Nupur Anand
[ニューヨーク 20日 ロイター] - 韓国のサムスン電子は20日、英金融大手バークレイズと提携し、米国で同社初となるクレジットカードを発行すると発表した。米国内で金融サービス分野への進出を広げ、将来的なサービス拡大を目指す。
「サムスン・ギャラクシー・カード」はバークレイズが発行し、ビザの決済ネットワークを利用する。ユーザーは申し込みから口座管理、支出の追跡、特典の利用まで全てをデジタルウォレットの「サムスン・ウォレット」上で行える。
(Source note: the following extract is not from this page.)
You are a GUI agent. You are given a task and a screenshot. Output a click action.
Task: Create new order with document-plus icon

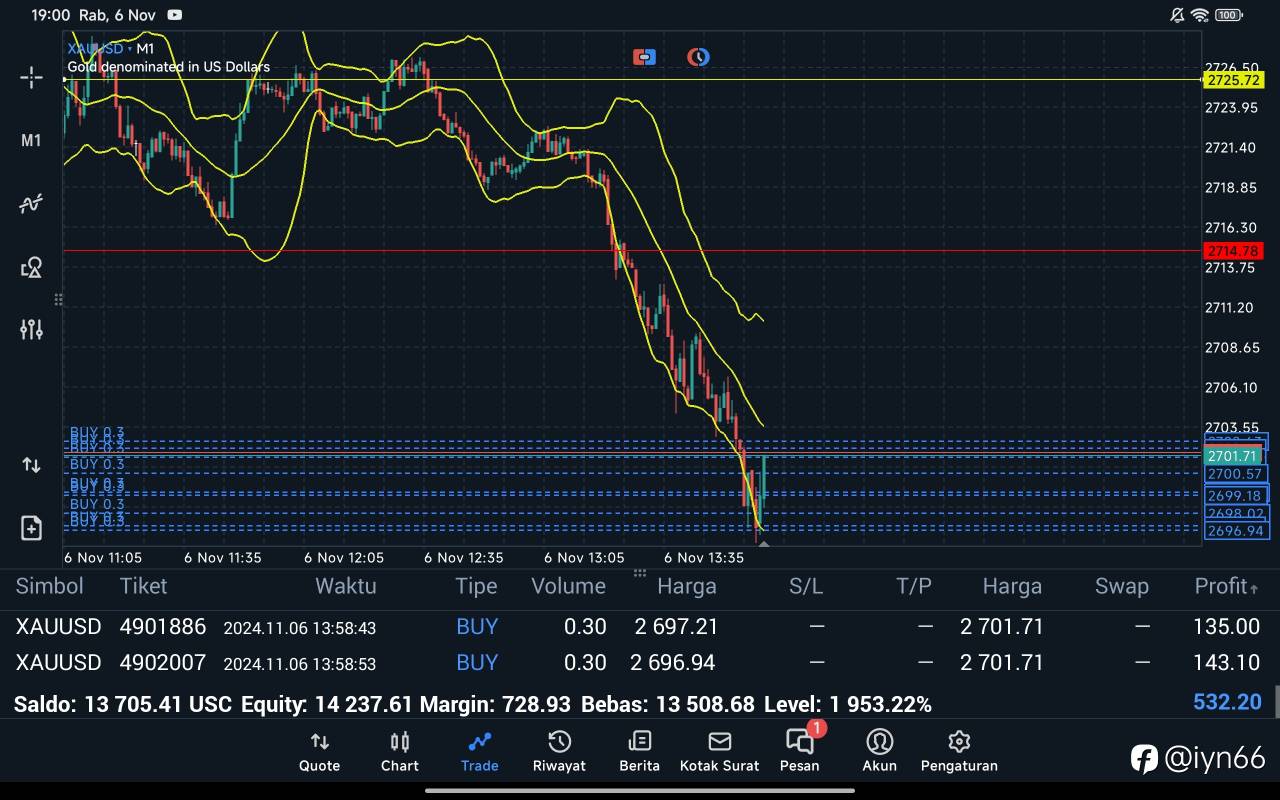pos(31,528)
サムスン製品の購入には5%のキャッシュバックが付与されるほか、決済アプリ「サムスン・ペイ」の利用などでも追加の特典を受けられる。
これにより、サムスンは米国の決済サービス市場で大きなシェアを持つ「アップル・ペイ」との直接的な競争に入る。
バークレイズUSコンシューマー・バンクのカード事業・提携事業責任者ダグ・ビローネ氏はサムスンのカードについて「財布よりもモバイル端末で資産管理を行うことが増えている顧客に対し、より円滑な決済体験を提供するのが目的だ」と述べた。
サムスン北米フィンテック事業責任者であるシー・リー執行副社長は「米世帯の70%がサムスン製機器を保有し、約30%はサムスン製品を3つ以上所有している」と説明。「バークレイズとの関係は、戦略的かつ長期的なものだ」とも述べ、今後さらに提携分野を拡大していく意向を示した。